# Simple Probability Question(HELP)

1. Nov 26, 2007

### Beowulf2007

1. The problem statement, all variables and given/known data

Given that $$P(T) = P(U) = 0$$ then show that $$P(T \cup U) = 0$$

Given that $$P(T) = P(U) = 1$$ then show that $$P(T \cap U) = 1$$

2. Relevant equations

I am told that I need to use the following equations.

(1) $$P(T \cup U) = P(T) + P(U)$$ if $$P(T \cap U) = 0$$

(2) $$P(T \cup U) = P(T) + P(U) - P(T \cup U)$$

3. The attempt at a solution

My Solution for question one.

Since We know that $$P(T) = P(U) = 0$$ then by using eqution

We get that $$P(T \cup U) = P(T) + P(U) = 0 + 0 = 0$$

My Solution for question two.

Here I have a feeling that I need to use equation two, but how do I deduce
$$P(T \cup U)$$ ??

Best Regards
Beowulf..

2. Nov 26, 2007

### e(ho0n3

The last term should be $P(T \cap U)$.

How do you know to use equation (2)? What if $P(T \cap U) \ne 0$?

Why do you have a feeling? Describe your reasoning.

3. Nov 26, 2007

### Beowulf2007

From what I see it $P(T \cap U)$ cannot be larger than one for obvious reasons. Because that would give a negative probability.

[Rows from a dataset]
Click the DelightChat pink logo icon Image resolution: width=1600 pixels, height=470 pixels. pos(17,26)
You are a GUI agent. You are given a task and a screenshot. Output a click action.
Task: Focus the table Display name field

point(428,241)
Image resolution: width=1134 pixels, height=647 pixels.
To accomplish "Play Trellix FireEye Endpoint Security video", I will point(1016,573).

### Objectives
1/ In the probability thread, restate more briefly the paragraph beginning "Here I have a feeling" while keeping its main facts.
2/ Reproduce the probability thread from "(1) $$P(T \cup" to "for question two.".
3/ Translate this sentence from the probability thread into Spanish: "I am told that I need to use the following equations."

### Answers to the exercise
1/ The poster suspects that equation two is needed but does not know how to deduce P(T ∪ U).

2/
(1) $$P(T \cup U) = P(T) + P(U)$$ if $$P(T \cap U) = 0$$

(2) $$P(T \cup U) = P(T) + P(U) - P(T \cup U)$$

3. The attempt at a solution

My Solution for question one.

Since We know that $$P(T) = P(U) = 0$$ then by using eqution

We get that $$P(T \cup U) = P(T) + P(U) = 0 + 0 = 0$$

My Solution for question two.

3/ Me dicen que necesito usar las siguientes ecuaciones.